Dataset records:
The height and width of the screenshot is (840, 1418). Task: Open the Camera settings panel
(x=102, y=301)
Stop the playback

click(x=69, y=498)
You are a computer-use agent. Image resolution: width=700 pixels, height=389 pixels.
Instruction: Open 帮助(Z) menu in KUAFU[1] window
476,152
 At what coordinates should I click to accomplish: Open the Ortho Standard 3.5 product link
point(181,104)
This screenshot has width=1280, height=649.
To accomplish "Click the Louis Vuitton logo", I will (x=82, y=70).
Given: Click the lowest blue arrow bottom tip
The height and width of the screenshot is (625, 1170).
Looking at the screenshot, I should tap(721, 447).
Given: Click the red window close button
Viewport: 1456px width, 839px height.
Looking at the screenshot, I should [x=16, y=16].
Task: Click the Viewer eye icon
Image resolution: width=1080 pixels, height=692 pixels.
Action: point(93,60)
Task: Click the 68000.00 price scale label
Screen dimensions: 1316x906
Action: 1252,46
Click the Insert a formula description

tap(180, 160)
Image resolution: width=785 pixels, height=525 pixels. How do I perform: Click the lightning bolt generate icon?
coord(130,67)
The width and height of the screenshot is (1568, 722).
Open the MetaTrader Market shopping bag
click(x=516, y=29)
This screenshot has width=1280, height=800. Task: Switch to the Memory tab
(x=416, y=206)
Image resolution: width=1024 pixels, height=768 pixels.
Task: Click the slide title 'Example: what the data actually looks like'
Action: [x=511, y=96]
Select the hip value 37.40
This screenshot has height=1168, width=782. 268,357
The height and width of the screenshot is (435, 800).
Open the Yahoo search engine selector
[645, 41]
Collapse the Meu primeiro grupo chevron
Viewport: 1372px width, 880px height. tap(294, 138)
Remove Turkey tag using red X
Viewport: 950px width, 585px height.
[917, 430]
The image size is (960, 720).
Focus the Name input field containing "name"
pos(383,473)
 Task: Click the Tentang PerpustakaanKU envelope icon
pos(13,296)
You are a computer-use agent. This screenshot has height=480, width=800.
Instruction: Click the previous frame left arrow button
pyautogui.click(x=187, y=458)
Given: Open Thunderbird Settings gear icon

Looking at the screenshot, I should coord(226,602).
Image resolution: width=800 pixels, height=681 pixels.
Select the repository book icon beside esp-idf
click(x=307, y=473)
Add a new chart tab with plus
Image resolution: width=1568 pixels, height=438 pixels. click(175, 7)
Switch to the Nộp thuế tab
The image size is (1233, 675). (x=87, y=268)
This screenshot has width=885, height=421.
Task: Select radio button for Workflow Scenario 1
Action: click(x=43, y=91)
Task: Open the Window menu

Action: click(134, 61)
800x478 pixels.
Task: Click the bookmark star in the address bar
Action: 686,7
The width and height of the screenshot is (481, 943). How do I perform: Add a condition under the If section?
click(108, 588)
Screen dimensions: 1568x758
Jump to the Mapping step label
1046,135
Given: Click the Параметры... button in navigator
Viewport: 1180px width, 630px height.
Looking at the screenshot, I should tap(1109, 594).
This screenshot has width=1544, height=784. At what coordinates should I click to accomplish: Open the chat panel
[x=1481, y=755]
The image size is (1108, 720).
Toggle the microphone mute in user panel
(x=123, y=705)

Requirement: Put every line of the records above into a Markdown table with the columns "Row" and "Line", numbering the rows in order and leaving out blank lines.

Exercise result:
| Row | Line |
|---|---|
| 1 | The height and width of the screenshot is (840, 1418). Task: Open the Camera settings panel |
| 2 | (x=102, y=301) |
| 3 | Stop the playback |
| 4 | click(x=69, y=498) |
| 5 | You are a computer-use agent. Image resolution: width=700 pixels, height=389 pixels. |
| 6 | Instruction: Open 帮助(Z) menu in KUAFU[1] window |
| 7 | 476,152 |
| 8 |  At what coordinates should I click to accomplish: Open the Ortho Standard 3.5 product link |
| 9 | point(181,104) |
| 10 | This screenshot has width=1280, height=649. |
| 11 | To accomplish "Click the Louis Vuitton logo", I will (x=82, y=70). |
| 12 | Given: Click the lowest blue arrow bottom tip |
| 13 | The height and width of the screenshot is (625, 1170). |
| 14 | Looking at the screenshot, I should tap(721, 447). |
| 15 | Given: Click the red window close button |
| 16 | Viewport: 1456px width, 839px height. |
| 17 | Looking at the screenshot, I should [x=16, y=16]. |
| 18 | Task: Click the Viewer eye icon |
| 19 | Image resolution: width=1080 pixels, height=692 pixels. |
| 20 | Action: point(93,60) |
| 21 | Task: Click the 68000.00 price scale label |
| 22 | Screen dimensions: 1316x906 |
| 23 | Action: 1252,46 |
| 24 | Click the Insert a formula description |
| 25 | tap(180, 160) |
| 26 | Image resolution: width=785 pixels, height=525 pixels. How do I perform: Click the lightning bolt generate icon? |
| 27 | coord(130,67) |
| 28 | The width and height of the screenshot is (1568, 722). |
| 29 | Open the MetaTrader Market shopping bag |
| 30 | click(x=516, y=29) |
| 31 | This screenshot has width=1280, height=800. Task: Switch to the Memory tab |
| 32 | (x=416, y=206) |
| 33 | Image resolution: width=1024 pixels, height=768 pixels. |
| 34 | Task: Click the slide title 'Example: what the data actually looks like' |
| 35 | Action: [x=511, y=96] |
| 36 | Select the hip value 37.40 |
| 37 | This screenshot has height=1168, width=782. 268,357 |
| 38 | The height and width of the screenshot is (435, 800). |
| 39 | Open the Yahoo search engine selector |
| 40 | [645, 41] |
| 41 | Collapse the Meu primeiro grupo chevron |
| 42 | Viewport: 1372px width, 880px height. tap(294, 138) |
| 43 | Remove Turkey tag using red X |
| 44 | Viewport: 950px width, 585px height. |
| 45 | [917, 430] |
| 46 | The image size is (960, 720). |
| 47 | Focus the Name input field containing "name" |
| 48 | pos(383,473) |
| 49 |  Task: Click the Tentang PerpustakaanKU envelope icon |
| 50 | pos(13,296) |
| 51 | You are a computer-use agent. This screenshot has height=480, width=800. |
| 52 | Instruction: Click the previous frame left arrow button |
| 53 | pyautogui.click(x=187, y=458) |
| 54 | Given: Open Thunderbird Settings gear icon |
| 55 | Looking at the screenshot, I should coord(226,602). |
| 56 | Image resolution: width=800 pixels, height=681 pixels. |
| 57 | Select the repository book icon beside esp-idf |
| 58 | click(x=307, y=473) |
| 59 | Add a new chart tab with plus |
| 60 | Image resolution: width=1568 pixels, height=438 pixels. click(175, 7) |
| 61 | Switch to the Nộp thuế tab |
| 62 | The image size is (1233, 675). (x=87, y=268) |
| 63 | This screenshot has width=885, height=421. |
| 64 | Task: Select radio button for Workflow Scenario 1 |
| 65 | Action: click(x=43, y=91) |
| 66 | Task: Open the Window menu |
| 67 | Action: click(134, 61) |
| 68 | 800x478 pixels. |
| 69 | Task: Click the bookmark star in the address bar |
| 70 | Action: 686,7 |
| 71 | The width and height of the screenshot is (481, 943). How do I perform: Add a condition under the If section? |
| 72 | click(108, 588) |
| 73 | Screen dimensions: 1568x758 |
| 74 | Jump to the Mapping step label |
| 75 | 1046,135 |
| 76 | Given: Click the Параметры... button in navigator |
| 77 | Viewport: 1180px width, 630px height. |
| 78 | Looking at the screenshot, I should tap(1109, 594). |
| 79 | This screenshot has width=1544, height=784. At what coordinates should I click to accomplish: Open the chat panel |
| 80 | [x=1481, y=755] |
| 81 | The image size is (1108, 720). |
| 82 | Toggle the microphone mute in user panel |
| 83 | (x=123, y=705) |